I am 56.
Maybe I am unusual in that I was exposed to computer technology at a very early age (13) and I have spent my entire working life in the technology industry from support to marketing, to sales to account management.
But I am becoming more frustrated than ever with customers who are it seems to me becoming more technologically stupid.
Let me put together a few recent instances and create an imaginary customer who I shall call Mrs. Jones.
Mrs Jones is an office administrator at a well respected company. They use a software solution that my company wrote and we support and enhance.
We regularly provide updates to the different software components of the solution and it is the customer's responsibility in the case of Mrs. Jones to download the solution from our FTP site and follow the written instructions to install it. These instructions are specific for each site as each installation is different as the customers have different servers with different names as well as locations on the server that the applications are installed in.
Mrs. Jones fails everytime to get the software installed. With each failure comes the assumption that our software is wrong or that we have changed the instructions. This assumption spreads to the senior management in the company who now question the effectiveness of our solution.
Mrs. Jones is about my age and yes has not spent a working life in IT but please it is a simple process of some 4 steps to download and install the software. It is more complex to parallel park a car and plenty fail at that.
We have over 500 installations of the software in Africa but thankfully only a handful of Mrs. Jones.
Am I just getting impatient? Or do I expect the customer to be more IT literate than they are?

written by Jawellnofine, March 30, 2011
written by Charmed, March 30, 2011
written by Jawellnofine, March 30, 2011
written by Skarlett_Fury, March 30, 2011
And it's not just older people.

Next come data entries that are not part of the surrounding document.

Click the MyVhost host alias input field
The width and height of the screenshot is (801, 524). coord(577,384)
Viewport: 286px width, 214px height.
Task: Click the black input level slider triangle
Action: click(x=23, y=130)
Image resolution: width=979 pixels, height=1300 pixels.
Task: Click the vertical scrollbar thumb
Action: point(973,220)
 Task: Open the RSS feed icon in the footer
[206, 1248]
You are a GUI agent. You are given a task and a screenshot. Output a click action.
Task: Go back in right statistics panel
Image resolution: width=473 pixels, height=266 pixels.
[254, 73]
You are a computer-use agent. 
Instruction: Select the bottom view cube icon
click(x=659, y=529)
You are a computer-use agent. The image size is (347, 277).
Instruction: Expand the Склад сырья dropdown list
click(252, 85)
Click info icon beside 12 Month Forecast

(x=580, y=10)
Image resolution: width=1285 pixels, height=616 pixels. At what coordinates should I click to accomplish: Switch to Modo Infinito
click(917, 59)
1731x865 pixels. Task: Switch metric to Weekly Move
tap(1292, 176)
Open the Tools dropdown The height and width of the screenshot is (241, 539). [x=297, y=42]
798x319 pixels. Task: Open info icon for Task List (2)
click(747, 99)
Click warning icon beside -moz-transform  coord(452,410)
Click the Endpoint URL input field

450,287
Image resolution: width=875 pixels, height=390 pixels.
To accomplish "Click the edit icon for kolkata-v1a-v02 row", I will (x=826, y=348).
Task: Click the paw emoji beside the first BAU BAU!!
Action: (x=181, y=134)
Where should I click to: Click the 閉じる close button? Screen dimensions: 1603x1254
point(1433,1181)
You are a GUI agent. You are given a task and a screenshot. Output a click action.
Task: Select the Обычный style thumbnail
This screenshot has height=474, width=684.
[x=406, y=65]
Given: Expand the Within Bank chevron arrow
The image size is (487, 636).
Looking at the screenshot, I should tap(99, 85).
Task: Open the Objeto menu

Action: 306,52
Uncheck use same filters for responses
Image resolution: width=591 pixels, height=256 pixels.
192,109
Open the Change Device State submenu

It's people my age too (21). It's so frustrating, when all the person has to do is (actually) read the error message so that they can follow the correct steps to fix it. Instead, they see this pop-up dialog box, and they go, "It's broken".
Argh!
You have my sympathy.
written by Dissol, March 31, 2011
written by TyrannicalDuck, March 31, 2011
written by grahampvdm, April 01, 2011
The most well-written and in-depth instructions are wasted on those who refuse to read them.